A dozen of my fellow Reapers were already there — we were certainly going to make network news tonight. Most of the other Reapers sprawled indolently on the snow of the embankment beside the road; one boy who looked fourteen years old was showing off by pretending to make angels in the snow. (Of course, his ethereal body left no mark.) He thought making angels was very funny. I was about to instruct him on the way that sacrilegious flippancy can extend a soul’s period of penance when my eye was caught by another Reaper pacing anxiously on the highway’s median.
She appeared to be in her twenties, her eyes as clear as the eyes of doves, her body glorious in a Reaper’s celestial raiment. (Praise God I am no longer tormented by the hormones that inflame a man’s physical body.) Her gaze was fixed on the traffic speeding down from the north; from time to time, she leaned out over the lanes of cars for a better view, like a woman waiting for her lover to appear. Her scythe lay abandoned on the muddy snow behind her.
I thought to myself she must be a newcomer to our Calling, anxious to do it correctly. I do not wish to belittle the angels who supervised us, but they were not good at talking to mortals. They didn’t give clear and specific instructions; they failed to provide the firm guidance that most of my fellow humans needed. As in so many cases where Heaven spoke ambiguously, I was forced to step in and declare the truth more plainly.
“Greetings, sister,” I said in my most comforting voice. “Are you troubled?”
She threw a distracted glance my way, then turned back toward the cars. “I’m fine.”
“You don’t look fine,” I said. “You look like a woman who’s worried she’ll make a mistake.”
She gave me another look, but this time surprised.
“There’s no cause for worry, sister,” I went on. “Heaven has made our jobs very simple. The compass leads us to our Charges. The hourglass tells us when to act. The scythe cuts the cord that binds spirit to flesh. Then we may joyously greet the freed soul in the Name of our Lord Jesus Christ who judges most...”
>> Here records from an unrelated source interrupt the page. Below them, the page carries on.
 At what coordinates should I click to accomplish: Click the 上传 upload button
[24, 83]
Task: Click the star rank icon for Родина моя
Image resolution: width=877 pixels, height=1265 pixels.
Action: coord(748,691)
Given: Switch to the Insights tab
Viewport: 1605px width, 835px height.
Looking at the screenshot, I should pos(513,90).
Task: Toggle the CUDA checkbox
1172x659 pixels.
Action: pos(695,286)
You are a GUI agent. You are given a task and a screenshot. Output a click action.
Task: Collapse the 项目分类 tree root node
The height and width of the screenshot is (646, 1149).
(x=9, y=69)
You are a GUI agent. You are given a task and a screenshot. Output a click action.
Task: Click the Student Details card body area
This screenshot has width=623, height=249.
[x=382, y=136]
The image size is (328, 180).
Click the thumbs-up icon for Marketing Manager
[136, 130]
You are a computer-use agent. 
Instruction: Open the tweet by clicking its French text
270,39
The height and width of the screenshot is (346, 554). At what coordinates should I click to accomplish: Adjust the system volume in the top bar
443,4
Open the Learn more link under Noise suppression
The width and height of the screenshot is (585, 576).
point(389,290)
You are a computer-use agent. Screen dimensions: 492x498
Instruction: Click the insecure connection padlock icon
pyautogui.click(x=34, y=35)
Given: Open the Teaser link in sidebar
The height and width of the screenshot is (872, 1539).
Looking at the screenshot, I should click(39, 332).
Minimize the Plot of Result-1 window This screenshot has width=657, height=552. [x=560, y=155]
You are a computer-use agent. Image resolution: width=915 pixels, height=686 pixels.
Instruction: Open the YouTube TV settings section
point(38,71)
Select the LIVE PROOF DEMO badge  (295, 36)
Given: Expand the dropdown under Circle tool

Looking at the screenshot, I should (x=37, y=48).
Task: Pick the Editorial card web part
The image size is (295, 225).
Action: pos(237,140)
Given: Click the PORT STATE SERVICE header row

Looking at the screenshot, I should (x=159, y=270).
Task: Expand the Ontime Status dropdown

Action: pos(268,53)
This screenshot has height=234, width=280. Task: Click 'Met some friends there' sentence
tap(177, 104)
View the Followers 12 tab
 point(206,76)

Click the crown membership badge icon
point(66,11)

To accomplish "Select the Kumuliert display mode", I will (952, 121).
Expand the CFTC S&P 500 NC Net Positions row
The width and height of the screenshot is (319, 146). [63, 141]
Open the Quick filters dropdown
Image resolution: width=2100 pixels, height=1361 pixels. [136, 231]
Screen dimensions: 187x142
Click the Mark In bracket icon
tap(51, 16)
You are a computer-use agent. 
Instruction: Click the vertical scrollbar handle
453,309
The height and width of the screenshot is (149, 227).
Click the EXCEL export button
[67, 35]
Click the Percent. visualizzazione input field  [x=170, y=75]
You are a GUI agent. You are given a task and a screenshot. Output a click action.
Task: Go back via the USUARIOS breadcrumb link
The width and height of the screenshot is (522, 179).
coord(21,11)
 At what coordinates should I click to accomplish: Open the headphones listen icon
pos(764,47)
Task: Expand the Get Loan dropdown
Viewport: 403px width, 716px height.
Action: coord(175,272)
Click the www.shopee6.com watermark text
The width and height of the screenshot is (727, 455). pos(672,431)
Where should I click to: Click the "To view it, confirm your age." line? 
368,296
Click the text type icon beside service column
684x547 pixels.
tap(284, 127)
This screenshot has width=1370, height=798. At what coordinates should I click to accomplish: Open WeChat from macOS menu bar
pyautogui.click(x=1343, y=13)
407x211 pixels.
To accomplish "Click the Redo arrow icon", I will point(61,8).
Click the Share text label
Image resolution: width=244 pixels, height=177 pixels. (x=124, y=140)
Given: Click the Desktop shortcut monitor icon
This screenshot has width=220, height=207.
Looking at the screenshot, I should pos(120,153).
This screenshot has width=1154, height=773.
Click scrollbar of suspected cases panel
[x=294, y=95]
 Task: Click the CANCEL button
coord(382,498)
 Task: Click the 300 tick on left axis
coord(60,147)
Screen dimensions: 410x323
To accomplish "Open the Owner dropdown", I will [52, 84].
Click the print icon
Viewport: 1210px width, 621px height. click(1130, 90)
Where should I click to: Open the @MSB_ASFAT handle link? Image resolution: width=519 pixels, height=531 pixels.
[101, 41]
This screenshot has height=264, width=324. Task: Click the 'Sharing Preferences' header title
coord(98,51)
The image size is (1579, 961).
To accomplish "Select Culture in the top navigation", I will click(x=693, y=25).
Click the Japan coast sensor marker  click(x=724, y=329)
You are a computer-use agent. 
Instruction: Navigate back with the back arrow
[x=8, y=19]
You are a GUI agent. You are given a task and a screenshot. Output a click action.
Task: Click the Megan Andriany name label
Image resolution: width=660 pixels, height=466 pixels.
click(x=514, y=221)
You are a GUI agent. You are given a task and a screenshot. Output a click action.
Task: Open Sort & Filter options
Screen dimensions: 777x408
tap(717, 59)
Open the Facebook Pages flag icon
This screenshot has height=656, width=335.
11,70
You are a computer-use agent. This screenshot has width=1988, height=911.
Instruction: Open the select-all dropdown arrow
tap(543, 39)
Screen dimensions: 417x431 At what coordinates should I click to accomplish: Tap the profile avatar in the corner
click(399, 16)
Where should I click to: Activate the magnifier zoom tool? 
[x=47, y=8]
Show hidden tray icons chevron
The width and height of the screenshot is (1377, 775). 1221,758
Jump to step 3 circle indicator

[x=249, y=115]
I had lost her attention. She took a few impatient steps away from me and peered out over the traffic again.
I was not upset. I have been ignored before. Human nature is devilishly proud and often spurns those who try to help.
“Are you worried about the violence?” I asked. She moved away from my voice, but I followed her. Many try to flee from unpleasantness when they would be happier facing it. “I realize most new Reapers are sickened by the blood,” I said. “I would guess you come from genteel society and have never seen the horrors of mutilation and disease. I promise you, though, you’ll get used to the ugliness. Everyone does. We may still find it distasteful but not intolerably repugnant. We—”
“Shut up!” she snapped, wheeling to face me. “I’m finding you intolerably repugnant. Blood is just blood. You, you’re—”
A truck horn trumpeted up the road, like Gabriel signaling all Reapers of Souls to their preordained missions. A tractor-trailer had been cut off by a lane-hopping sports car; then there was a chaos of brakes, ice, sun, the trailer jackknifing, the truck heeling over on one side as the driver tried to regain the road. The front grill of the truck passed through my insubstantial body as eighteen wheels of death crossed the median into oncoming traffic.
I forced my eyes to stay open. It was an exercise of discipline. I didn’t want to watch, so I did. The destruction had a brutal sort of grandeur, like a dance of giants: some parts dizzyingly swift, others slow but inexorable. Brakes squealed and horns blared a musical accompaniment on top of an ongoing percussion of metal on metal.
The spectacle was so dazzling, I came close to forgetting my purpose... but then I saw the fourteen-year-old Reaper scrambling into the overturned tractor-trailer and I remembered my duty.
The Reaping was routine — my Charge was a mousy sort of man in his forties, impaled on the shaft of his steering wheel. The sand in my hourglass was down to the last few grains even as I arrived, but I had been a Reaper for nearly a decade and was adept at my work. Reaching into his solar plexus, I found his silver cord, pulled it out, and levered my scythe under it. As the last grain ran out, a sharp clean jerk severed the cord.
I sang a hymn of thanksgiving, as an example to the other Reapers. I tried to raise my voice loud enough for them to hear over the thundering din around me.
The moment the mousy man’s soul slid from his body, he began apologizing. He assumed full blame for the accident... an example of self-centered pride, since he was not the cause, merely the effect. He also assumed blame for unhappiness in his own life and the lives of those he loved, and blame for various future miseries that would result from his death. In short, he was hysterical, and his remorse wasn’t worth a cinder. I left him to babble and went in search of the young woman I’d been trying to instruct.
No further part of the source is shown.